Tratava-se de crime de ação pública incondicionada, característica que foi modificada pela Lei nº 13.964 de 2019 [2], que acrescentou o §5º ao citado artigo 171, para tornar o tipo penal em referência sujeito à representação da vítima (pública condicionada), salvo exceções expressas.

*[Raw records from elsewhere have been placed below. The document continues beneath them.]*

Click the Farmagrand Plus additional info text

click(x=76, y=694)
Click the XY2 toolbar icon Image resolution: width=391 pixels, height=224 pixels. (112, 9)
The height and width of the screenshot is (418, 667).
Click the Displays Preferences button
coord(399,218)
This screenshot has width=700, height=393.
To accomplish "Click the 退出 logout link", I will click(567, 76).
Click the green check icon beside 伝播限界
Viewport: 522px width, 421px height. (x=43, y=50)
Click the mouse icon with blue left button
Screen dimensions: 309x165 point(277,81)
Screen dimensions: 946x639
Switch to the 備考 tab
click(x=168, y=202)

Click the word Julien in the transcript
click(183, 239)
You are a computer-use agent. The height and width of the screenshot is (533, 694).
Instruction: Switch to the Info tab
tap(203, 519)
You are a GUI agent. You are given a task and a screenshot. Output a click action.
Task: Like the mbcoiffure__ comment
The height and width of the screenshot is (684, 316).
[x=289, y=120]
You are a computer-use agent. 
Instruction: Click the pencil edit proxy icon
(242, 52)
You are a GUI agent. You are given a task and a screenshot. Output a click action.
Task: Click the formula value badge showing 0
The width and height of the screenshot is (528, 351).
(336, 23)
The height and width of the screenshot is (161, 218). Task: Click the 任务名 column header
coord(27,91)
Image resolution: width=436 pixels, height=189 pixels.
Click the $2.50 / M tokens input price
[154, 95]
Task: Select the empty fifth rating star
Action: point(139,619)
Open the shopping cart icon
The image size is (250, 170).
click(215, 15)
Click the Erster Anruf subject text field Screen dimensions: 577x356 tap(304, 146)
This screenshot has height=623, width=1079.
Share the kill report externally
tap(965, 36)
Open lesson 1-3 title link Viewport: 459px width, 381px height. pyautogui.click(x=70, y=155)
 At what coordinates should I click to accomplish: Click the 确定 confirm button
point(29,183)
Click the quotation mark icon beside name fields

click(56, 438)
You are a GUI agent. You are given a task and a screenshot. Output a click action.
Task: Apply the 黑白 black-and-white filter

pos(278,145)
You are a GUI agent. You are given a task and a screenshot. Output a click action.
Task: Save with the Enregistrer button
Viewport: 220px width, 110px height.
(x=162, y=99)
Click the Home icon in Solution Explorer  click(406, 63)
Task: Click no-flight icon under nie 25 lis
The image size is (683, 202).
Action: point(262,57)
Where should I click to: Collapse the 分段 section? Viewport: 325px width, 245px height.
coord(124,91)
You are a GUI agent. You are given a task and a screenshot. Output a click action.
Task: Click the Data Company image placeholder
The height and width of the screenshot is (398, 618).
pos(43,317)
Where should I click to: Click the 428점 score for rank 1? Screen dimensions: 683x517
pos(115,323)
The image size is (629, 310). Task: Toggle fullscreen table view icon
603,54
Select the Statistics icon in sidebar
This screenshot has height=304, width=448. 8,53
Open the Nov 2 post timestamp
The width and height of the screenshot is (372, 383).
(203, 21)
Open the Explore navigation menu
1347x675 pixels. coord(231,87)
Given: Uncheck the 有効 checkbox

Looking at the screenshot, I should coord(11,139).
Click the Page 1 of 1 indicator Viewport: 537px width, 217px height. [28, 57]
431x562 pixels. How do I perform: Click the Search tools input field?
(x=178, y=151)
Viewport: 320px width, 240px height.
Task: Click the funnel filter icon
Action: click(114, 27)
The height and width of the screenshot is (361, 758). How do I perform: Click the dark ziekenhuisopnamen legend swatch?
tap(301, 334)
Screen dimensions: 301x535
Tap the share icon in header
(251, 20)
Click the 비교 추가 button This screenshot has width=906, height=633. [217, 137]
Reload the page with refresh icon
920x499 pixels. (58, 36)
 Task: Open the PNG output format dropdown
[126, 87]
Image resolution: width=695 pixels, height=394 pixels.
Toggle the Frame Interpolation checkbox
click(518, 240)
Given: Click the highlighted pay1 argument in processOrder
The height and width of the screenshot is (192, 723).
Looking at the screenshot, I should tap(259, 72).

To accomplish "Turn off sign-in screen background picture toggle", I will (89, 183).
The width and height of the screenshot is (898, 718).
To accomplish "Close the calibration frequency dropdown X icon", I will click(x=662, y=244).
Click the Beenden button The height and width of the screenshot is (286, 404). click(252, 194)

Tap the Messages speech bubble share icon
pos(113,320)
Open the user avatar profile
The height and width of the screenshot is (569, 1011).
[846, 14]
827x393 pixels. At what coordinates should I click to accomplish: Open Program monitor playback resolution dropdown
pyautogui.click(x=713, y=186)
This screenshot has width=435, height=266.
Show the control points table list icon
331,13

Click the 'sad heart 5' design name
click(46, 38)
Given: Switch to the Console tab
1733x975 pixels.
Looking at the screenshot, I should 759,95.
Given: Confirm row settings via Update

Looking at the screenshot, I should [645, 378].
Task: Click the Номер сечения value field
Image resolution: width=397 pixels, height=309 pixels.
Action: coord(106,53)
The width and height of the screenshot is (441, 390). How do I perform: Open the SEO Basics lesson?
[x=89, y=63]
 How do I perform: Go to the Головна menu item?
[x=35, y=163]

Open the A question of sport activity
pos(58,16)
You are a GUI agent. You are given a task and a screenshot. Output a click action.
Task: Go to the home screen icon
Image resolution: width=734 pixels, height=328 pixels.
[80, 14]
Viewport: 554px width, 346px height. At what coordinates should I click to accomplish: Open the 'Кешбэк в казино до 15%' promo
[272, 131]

A mudança legislativa precisa ser analisada, em primeiro lugar, sob o prisma da constitucionalidade. Tomando as balizadas fixadas pelo STF (Supremo Tribunal Federal) no julgamento da ADI 4.424 [3], que tratou da natureza pública condicionada das ações envolvendo violência doméstica no âmbito da Lei Maria da Penha [4], podemos afirmar que, diante da ausência de regulação expressa pela Constituição sobre os tipos de ações penais (pública incondicionada, pública condicionada e privada), cabe ao legislador escolher a sistemática para cada tipo penal.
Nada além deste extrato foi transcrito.